» WORK TO BE COMPLETED
In the British Columbia bill on electronic information and records, what kind of trusts does the Act not apply to?

» PAGE EXTRACT
2000 Legislative Session: 4th Session, 36th Parliament
The following electronic version is for informational
The printed version remains the official version.
HONOURABLE GRAEME BOWBRICK
MINISTER OF ADVANCED EDUCATION,
TRAINING AND TECHNOLOGY AND
MINISTER RESPONSIBLE FOR YOUTH
|Part 1 — Definitions, Application and Exceptions|
|2||Application and exceptions|
|Part 2 — General|
|4||Use not mandatory|
|5||Requirement for a record to be in writing|
|6||Requirement to provide information or a record to be in writing|
|7||Requirement to provide information or a record in a specified non-electronic form|
|8||Requirement to provide and retain originals|
|9||Requirement to retain a record|
|10||Whether record is capable of being retained|
|13||Collection, storage, etc.|
|14||Electronic payments to or by the government of British Columbia|
|Part 3 — Electronic Communication of Information and Records|
|15||Formation and operation of contracts|
|16||Involvement of electronic agents|
|17||Errors that occur while dealing with electronic agents|
|18||Sending or receiving information and records|
|Part 4 — Carriage of Goods|
|19||Activity related to contracts of carriage of goods|
|Part 5 — Regulations|
|21||Power to make regulations|
HER MAJESTY, by and with the advice and consent of the Legislative Assembly of the Province of British Columbia, enacts as follows:
Part 1 — Definitions, Application and Exceptions
1 In this Act:
"electronic" means created, recorded, transmitted or stored in digital or other intangible form by electronic, magnetic or optical means or by any other similar means;
"electronic agent" means a computer program, or other electronic means, used to initiate an activity or to respond to electronic information, records or activities in whole or in part without review by an individual at the time of the response or activity;
"electronic signature" means information in electronic form that a person has created or adopted in order to sign a record and that is in, attached to or associated with the record.
2 (1) This Act does not limit the operation of a law that
(a) expressly authorizes, prohibits or regulates the use of information or records in electronic form, or
(b) requires information or a record to be posted, displayed or delivered in a specific manner.
(2) For the purpose of subsection (1), the use of "in writing" and "signature" and other similar words and expressions does not by itself prohibit the use of information or records in electronic form.
(3) The provisions of this Act relating to the satisfaction of a requirement of a law apply whether or not the law creates an obligation or provides consequences.
(4) This Act does not apply to
(b) trusts created by wills,
(c) powers of attorney, to the extent that they concern the financial affairs or personal care of an individual,
(d) documents that create or transfer interests in land and that require registration to be effective against third parties, or
(e) other provisions, requirements, information or records prescribed in the regulations.

» SOURCE EXCERPT
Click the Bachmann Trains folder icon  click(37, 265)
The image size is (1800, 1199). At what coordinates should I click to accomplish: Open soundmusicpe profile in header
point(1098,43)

» RESULT
Trusts created by wills.